2. DNS as transport vs interface: core.md conflates "DNS as transport" (encoding bytes as DNS queries) with "DNS as naming/discovery" (TXT records). The three-layer model cleanly separates these: DNS transport is Layer 1, DNS naming is a separate concern (similar to DNS-SD or iroh-dns).

3. Service naming collision — irpc service vs call protocol operation vs external service: The research uses "service" for both irpc protocol enums (AuthProtocol, SecretProtocol) and call protocol path-based handlers (/head/auth/verify, /head/secrets/derive). These are different concepts that compose through OperationEnv. The architecture should consistently use:

   • irpc service for in-cluster, Rust-to-Rust protocol enums dispatched by variant (AuthProtocol::VerifyPubkey)
   • operation for path-based call protocol handlers dispatched by namespace + name (/head/auth/verify)
   • external service for any endpoint reachable via the call protocol from another node or over an interface — an HTTP endpoint, a vast.ai instance, another head node. These are "services" in the broadest sense but sit outside the cluster. They're reachable through OperationEnv's remote dispatch path.
   • An irpc service can back an operation — the OperationEnv routes to the right dispatch path automatically
   • Both are "services" in the broad sense, but the dispatch mechanism differs. OperationEnv unifies them.

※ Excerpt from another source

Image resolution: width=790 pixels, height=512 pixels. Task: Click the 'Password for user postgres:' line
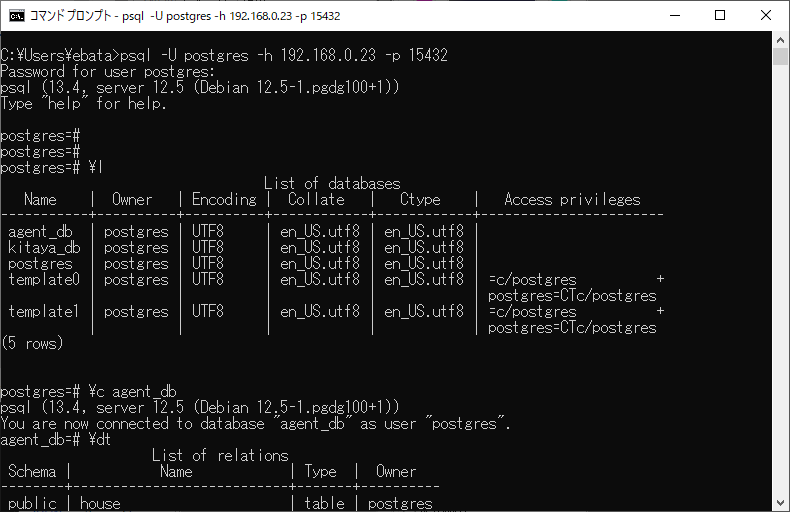107,71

4. Identity model divergence: auth.md defines Identity with {id, scopes, resources}. services.md defines Identity with {node_id, fingerprint, scopes}. These need to be unified. Proposed: {id, scopes, resources} where id is a fingerprint (for key-based auth) or account UUID (for database-backed auth). Fixed: auth.md already has the correct unified definition {id, scopes, resources}. Added a note in auth.md calling out the unification. services.md (research) still uses the old form — will be corrected when the services spec is formally written.

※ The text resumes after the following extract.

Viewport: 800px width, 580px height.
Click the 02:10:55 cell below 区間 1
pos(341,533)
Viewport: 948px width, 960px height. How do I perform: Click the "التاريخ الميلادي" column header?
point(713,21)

5. OperationEnv is a universal composition mechanism, not an implementation detail: services.md defines OperationEnv as HashMap<String, HashMap<String, fn(Value, OperationContext) -> ResponseEnvelope>>. This is not a TypeScript pattern to be "translated" to Rust as an irpc Client. The OperationEnv composition model is what makes operations universally addressable across HTTP, MCP, DNS, call protocol, and irpc. The Rust implementation can use typed method dispatch or a registry behind the scenes, but the behavioral contract — namespace + operation name → invoke with input, return output — must match. Adapters (MCP, HTTP, DNS) map to this interface. Handlers compose through this interface. irpc is one dispatch backend for OperationEnv, not a replacement for it.

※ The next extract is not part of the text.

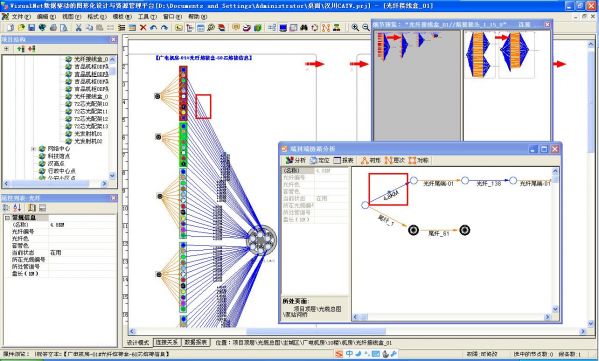Open the 文件 menu
Image resolution: width=599 pixels, height=361 pixels.
coord(17,17)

6. Event boundary discipline needs to be a hard constraint, not a suggestion: storage.md and services.md both call this out, but it's presented as a pattern rather than a rule. The ADR (032) should make it a hard architectural constraint: domain events never cross service boundaries without projection. This prevents the "leaky event store" anti-pattern.

7. Config file vs programmatic API: configuration.md proposes TOML config files. ADR-011 says "no config file, programmatic-first." These need reconciliation. Proposed: TOML is an optional convenience layer that builds StaticConfig/DynamicConfig. ServeOptions builder pattern remains the primary API. ADR-011 is amended, not superseded — the config file is an alternative input format, not a replacement for the programmatic API.